Comme pour Rihanna et Drake, la relation de Rose avec Kendrick Lamar s'est développée de manière organique, mais avec une touche de kismet. "La première fois que j'ai travaillé avec Kendrick, c'était lors de sa dernière tournée au Royaume-Uni", raconte Rose. "J'ai eu la chance de le rencontrer dans les coulisses et je me souviens d'avoir ressenti une connexion si authentique. Je pense que nous nous comprenons sur le plan créatif". Cette collaboration (peut-être inattendue) a vu le rappeur le plus célèbre du monde s'habiller avec des chapeaux "Barnsley" et assister à des cérémonies de remise de prix dans le genre de coupe-vent surdimensionné et maladroit habituellement réservé aux observateurs d'oiseaux. "Son travail est ancré dans l'expérience des gens et c'est ainsi que j'aborde les collections. Ce sont des fragments de choses qui ont l'air réelles. Nous avons donc sauté sur l'occasion de concevoir le merchandising. Comme 'Erm, Yes!'".
Je me demande comment ces méga-merchandisers peuvent modifier la signification du travail de Rose. Que se passe-t-il lorsque les signes et les symboles de la sous-culture britannique entrent dans le courant dominant américain ? Et que se passe-t-il lorsque nos grands noms de la culture pop commencent à s'habiller comme certains des personnages les plus excentriques de Londres ? C'est quelque chose qui m'intéresse de plus en plus", déclare Rose. "J'espère simplement que le travail transcendera ces frontières. Car, d'une certaine manière, il s'agit de l'expérience humaine. C'est comme la musique : nous n'avons peut-être pas vécu ce dont l'auteur parle, mais nous pouvons quand même ressentir de l'empathie". Rose n'est peut-être pas originaire de Compton, mais elle peut comprendre que Kendrick joue avec le terme "Hillbillies". Elle aussi a passé sa carrière à rechercher et à valoriser "les opprimés, les écrasés et les marginalisés".

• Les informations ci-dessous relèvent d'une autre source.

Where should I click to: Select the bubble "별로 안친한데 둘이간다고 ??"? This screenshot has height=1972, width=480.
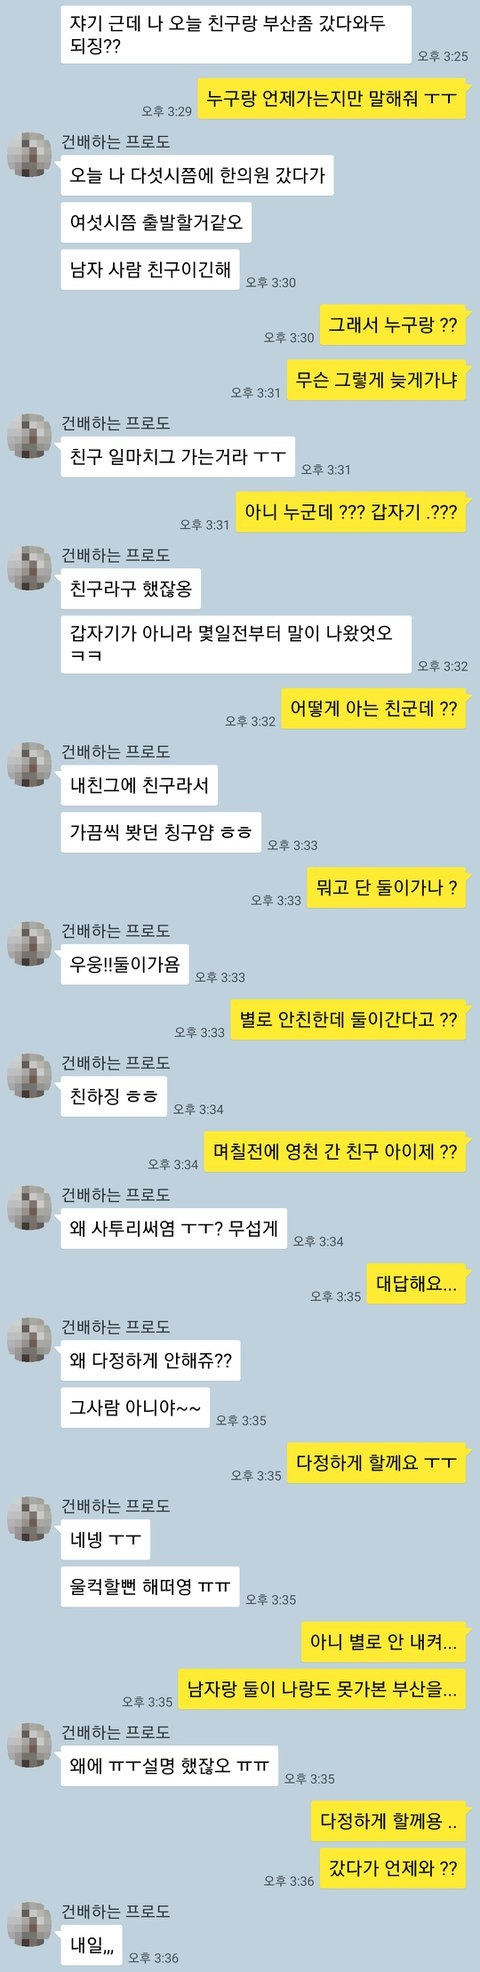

Il est également pertinent que cette collaboration émerge au milieu d'une conversation plus large sur les opportunités de carrière pour les femmes designers. C'est un pied de nez à tous ceux qui pourraient penser que ces personnes n'ont pas les compétences créatives et commerciales nécessaires pour diriger des marques de conglomérat, mais cela présente également une alternative : peut-être n'en ont-elles même pas besoin. "Les géants mettent toujours plus de temps à rattraper leur retard", déclare M. Rose. "Vous voyez ce que je veux dire ? Mais je ne me laisse pas trop emporter par tout cela. Il y a tellement d'alternatives qui font des choses vraiment intéressantes - et je ne me place pas nécessairement dans cette catégorie - mais il y en a vraiment. Alors, qui s'en soucie ? Cela les rend encore plus déconnectés". Martine Rose n'a pas besoin d'une direction créative pour avoir un véritable impact. Un tee-shirt suffira amplement.